*WHAT IS REQUIRED*.
Everything from the line containing "Click the trash delete icon in the toolbar" through the line containing "The width and" should be repeated exactly, and nothing else from the data.

*INPUT DATA*.
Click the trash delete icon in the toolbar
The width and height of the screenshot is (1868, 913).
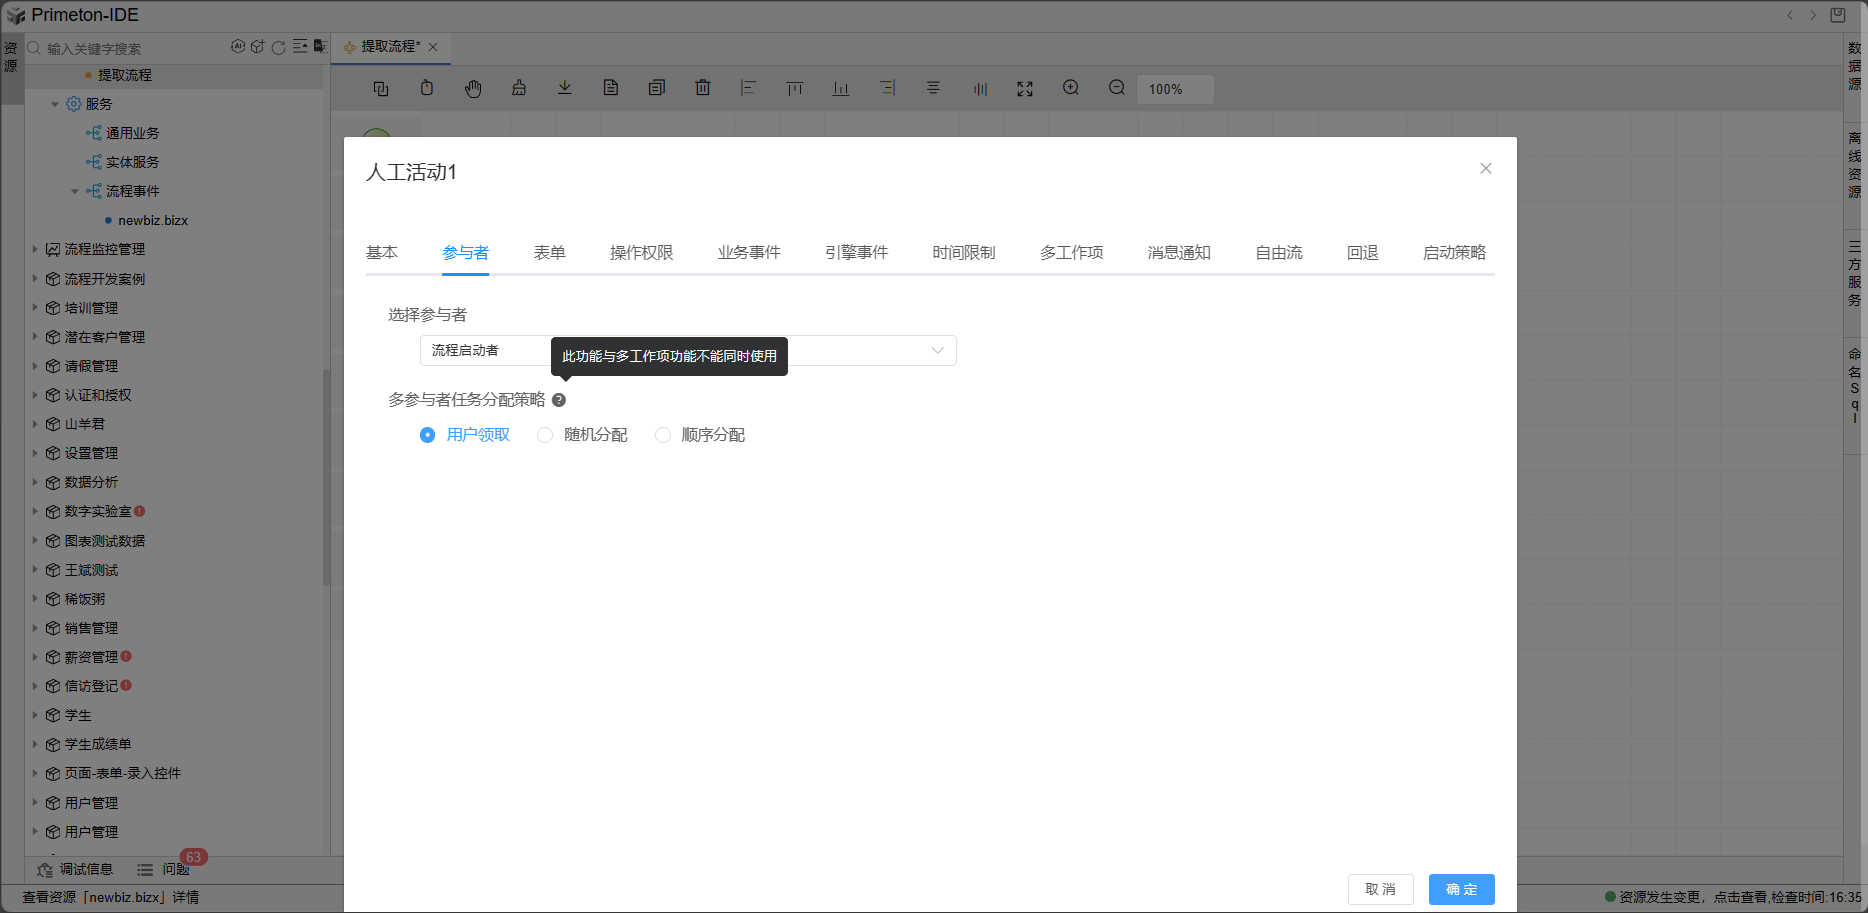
---
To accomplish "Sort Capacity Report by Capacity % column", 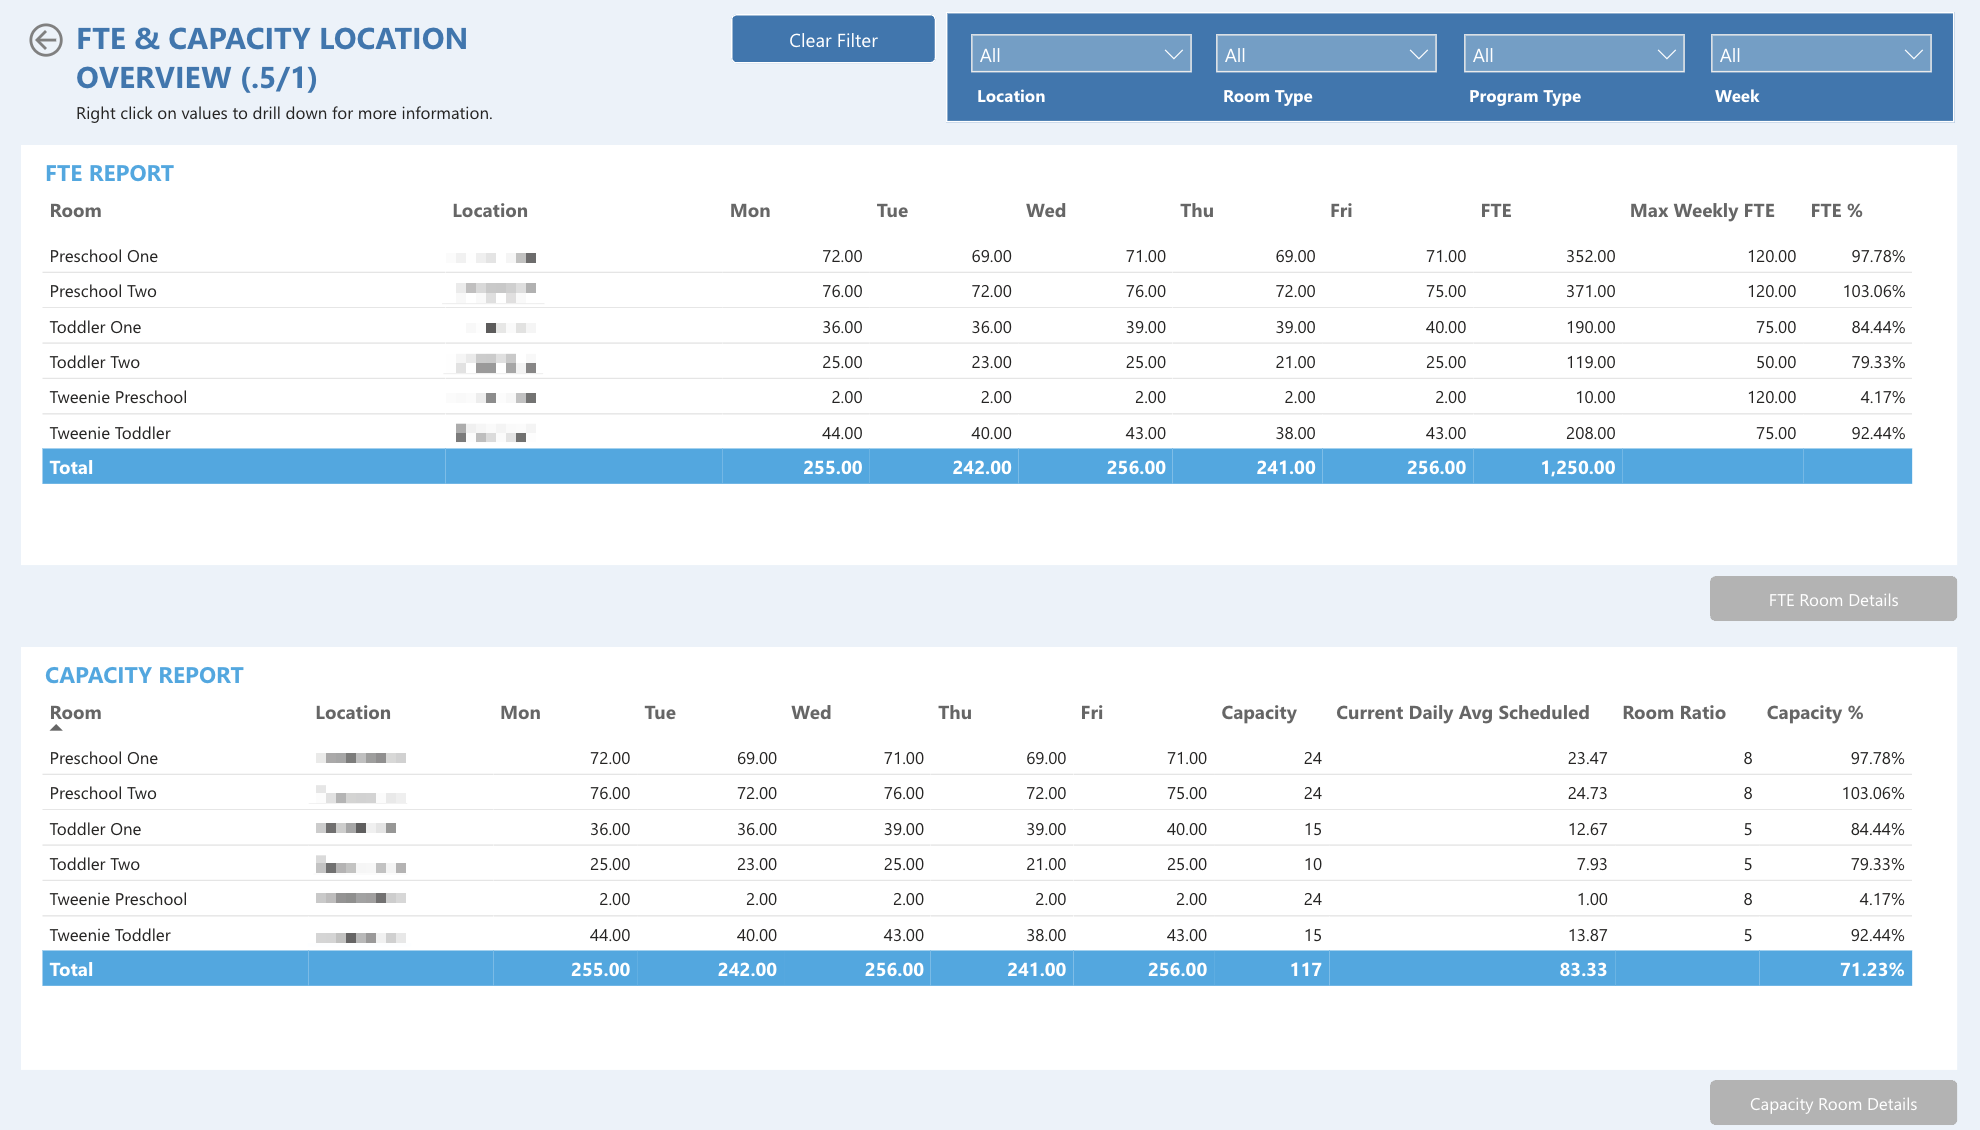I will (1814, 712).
==
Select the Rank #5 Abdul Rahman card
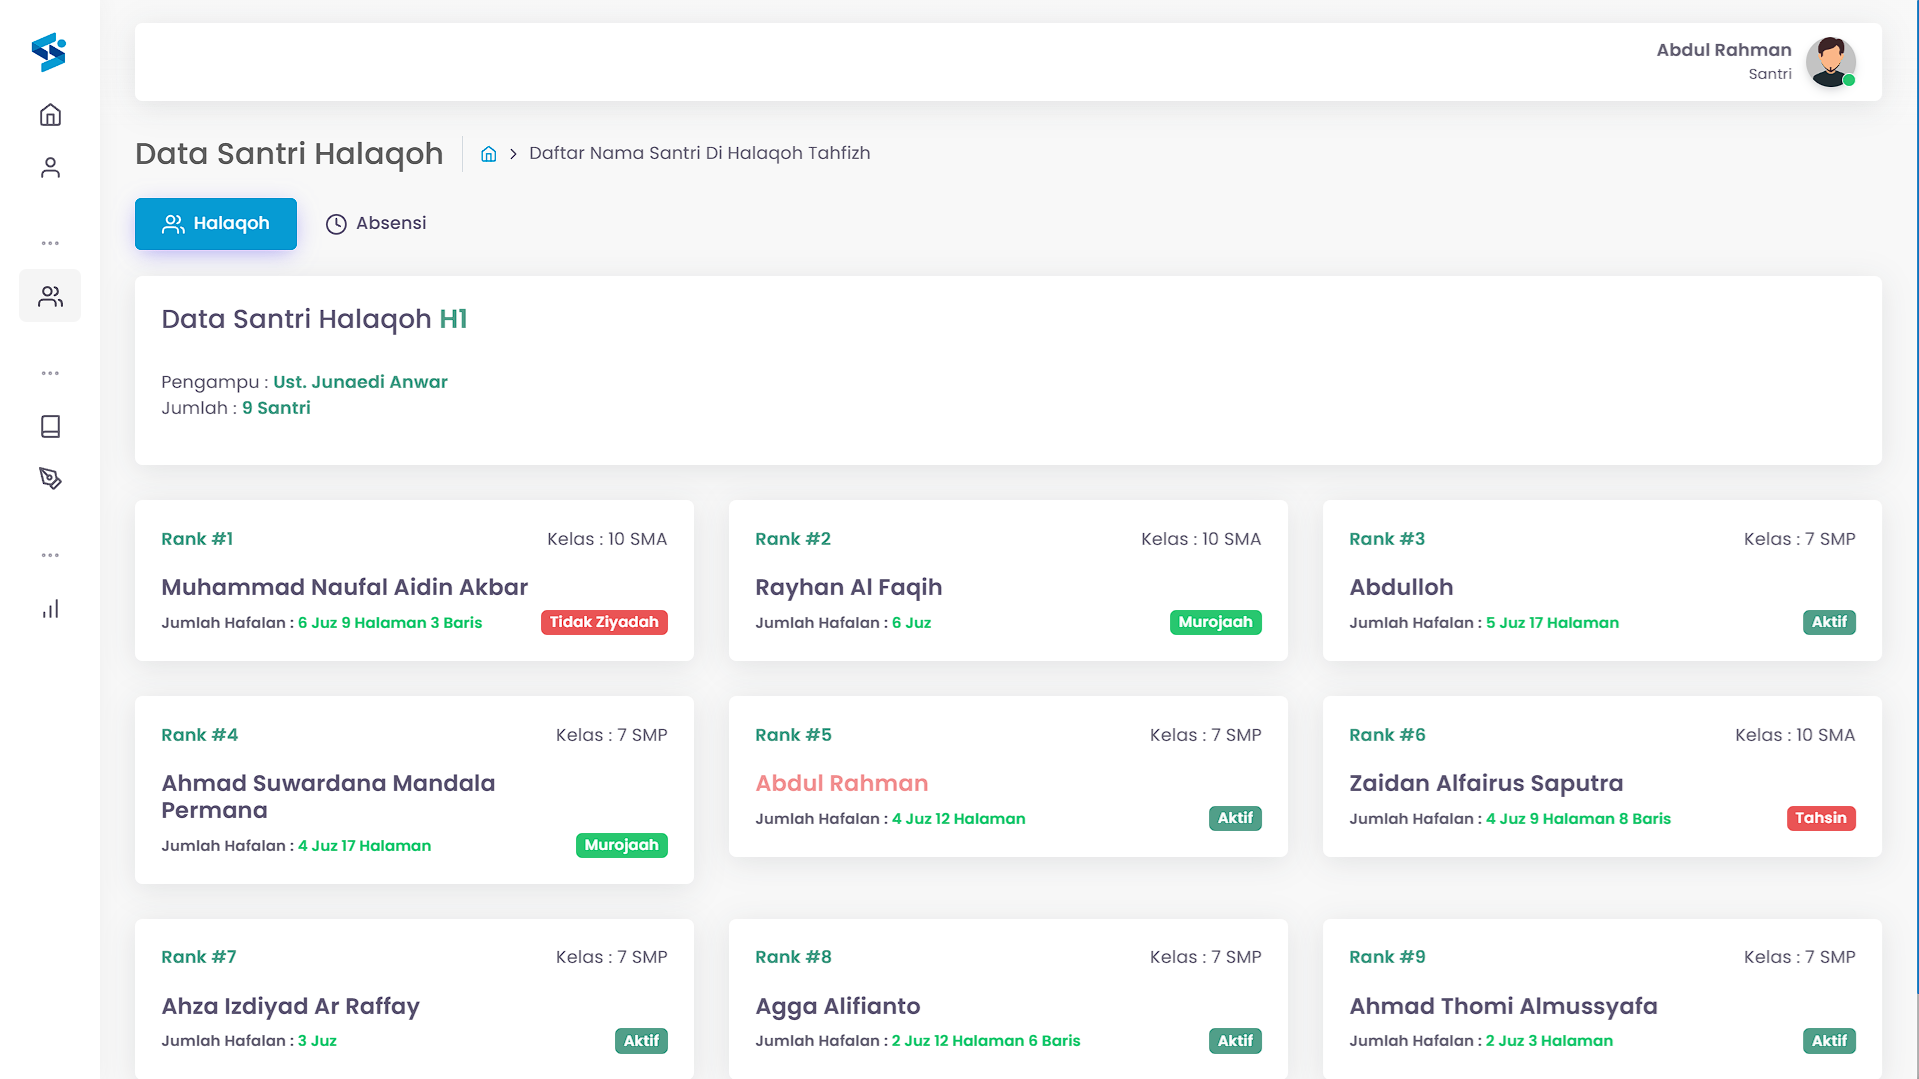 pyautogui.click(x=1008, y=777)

*ANSWER SECTION*.
Click the trash delete icon in the toolbar
The width and height of the screenshot is (1868, 913).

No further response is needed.